Great Manchester 10km Run



Massively enjoyed the run. Didn't walk and got less than an hour (54m13s) and £162 raised so far for MSF so I'm happy.


"Since 1988, MSF has treated more than 60,000 patients with leishmaniasis ... but the best of efforts are dwarfed by the limitations of existing treatments and world's lack of interest in this forgotten disease."—MSF

A few weeks ago I was diagnosed with a rare flesh-eating tropical disease called leishmaniasis. Affecting just two Britons a year on average, the disease still kills 80,000 worldwide. The reason for this discrepancy is that leishmaniasis is a disease of the Third World. The Middle East, South America and Asia are where it kills those without medical aid.

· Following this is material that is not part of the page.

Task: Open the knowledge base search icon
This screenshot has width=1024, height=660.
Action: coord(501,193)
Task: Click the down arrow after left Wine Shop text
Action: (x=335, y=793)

It was seen by six NHS doctors before it was realised not just to be a normal skin infection and that's in Britain, with one of the best healthcare systems in the world. In the developing world, the doctors simply don't have the facilities to deal with it. The treatment is eighty years old, expensive and poisonous. As leishmaniasis is a disease that affects the poor, there's no money in looking for new treatments.

I have chosen to donate sponsorship from my 10k run to Médecins Sans Frontières as they are one of the few organisations willing to help in areas where it is rife and prevent just some of the unnecessary deaths that occur.

The second, more grandiose and less personal, reason is that Médecins Sans Frontières is one of the few charities to genuinely have no respect for international borders YET still have the balls to criticise political regimes and bodies that inflict and abet human tragedy.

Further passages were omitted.